A practical workflow for genomic analysis with transformers begins with the preparation of genomic data. For a regulatory element prediction task, the researcher collects 1,000 base pair (bp) genomic sequences around known transcription start sites from ENSEMBL. The sequences are tokenized into 6-bp fragments (hexamers) with a vocabulary of 4,096 possible tokens. Pre-trained DNABERT is loaded by Hugging Face and fine-tuned on 50,000 annotated promoter regions using a 200 bp sliding window overlap for data augmentation. The training uses the AdamW optimizer with a learning rate of 2e-5 over 10 epochs with a batch size of 16 on a GPU with 24 GB of memory. The fine-tuning takes about 4 hours. The fine-tuned model achieves 91% accuracy in classifying promoter versus non-promoter regions on a retained test set. The visualization of the attention weights shows that the model learns known transcription factor binding motifs without being explicitly trained on them. The model is applied to unannotated regions of the genome and predicts 5,000 new putative promoters, 30% of which are experimentally validated by ChIP-seq.

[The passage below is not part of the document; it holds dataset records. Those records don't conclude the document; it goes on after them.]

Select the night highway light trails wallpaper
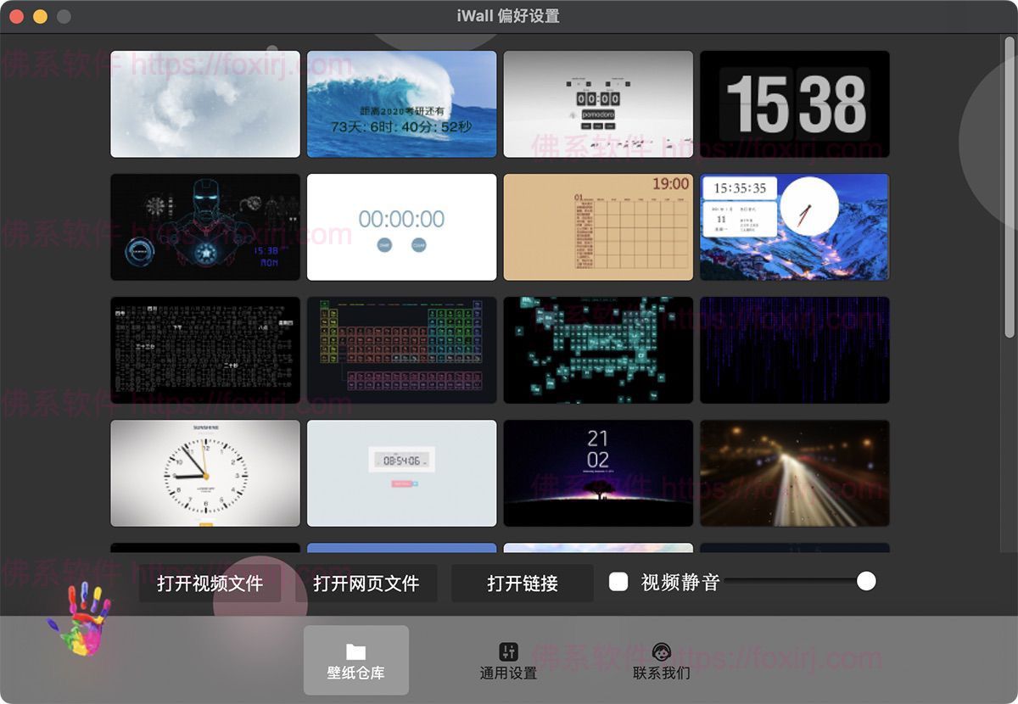This screenshot has width=1018, height=704. tap(794, 473)
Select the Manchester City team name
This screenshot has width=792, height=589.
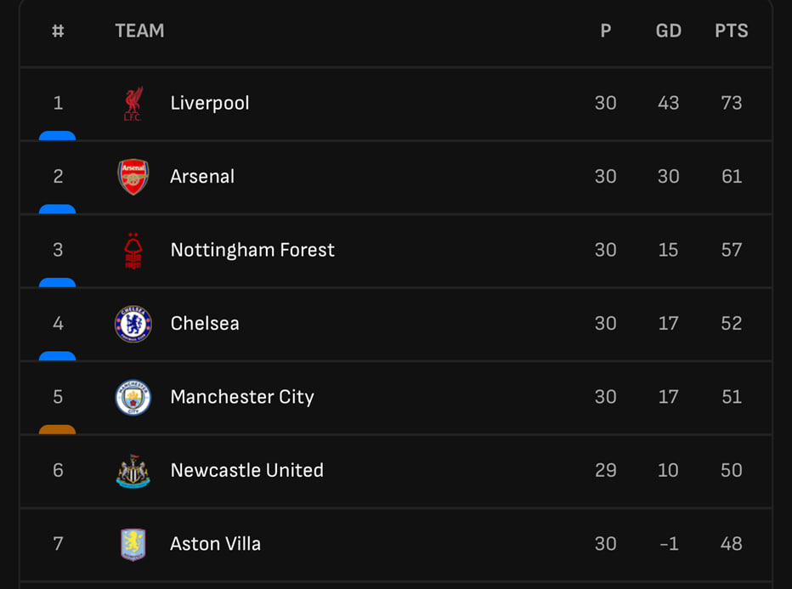tap(242, 397)
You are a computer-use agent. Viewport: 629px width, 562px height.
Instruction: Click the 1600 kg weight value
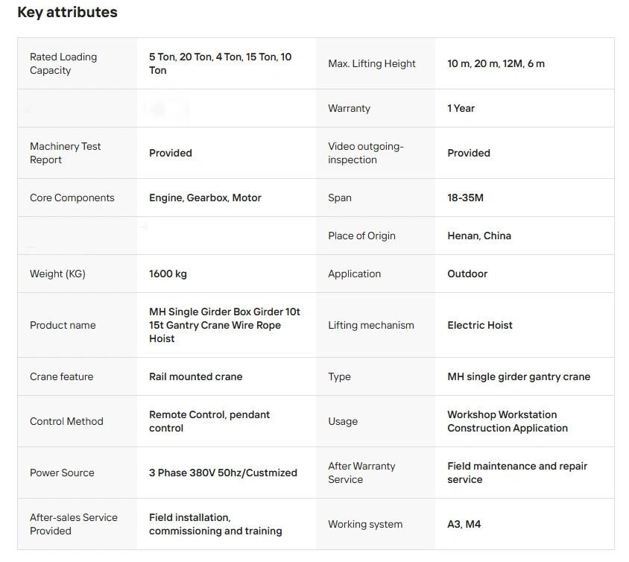coord(168,274)
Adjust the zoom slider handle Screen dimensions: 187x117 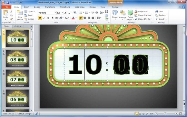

An outstanding application example: The 15 billion parameter ESM-2 model predicted the structure of an uncharacterized bacterial protein and revealed a previously unknown fold that was later confirmed by X-ray crystallography, demonstrating that transformers can discover new protein folding patterns from sequence data alone.

Applications

Transformers predict protein structures from amino acid sequences, annotate functional elements in genomes from DNA sequencing data, and model gene expression from chromatin data. They also design new proteins for biotechnological applications, generate molecules with desired properties in drug discovery, and classify pathogenic from benign variants in clinical genomics.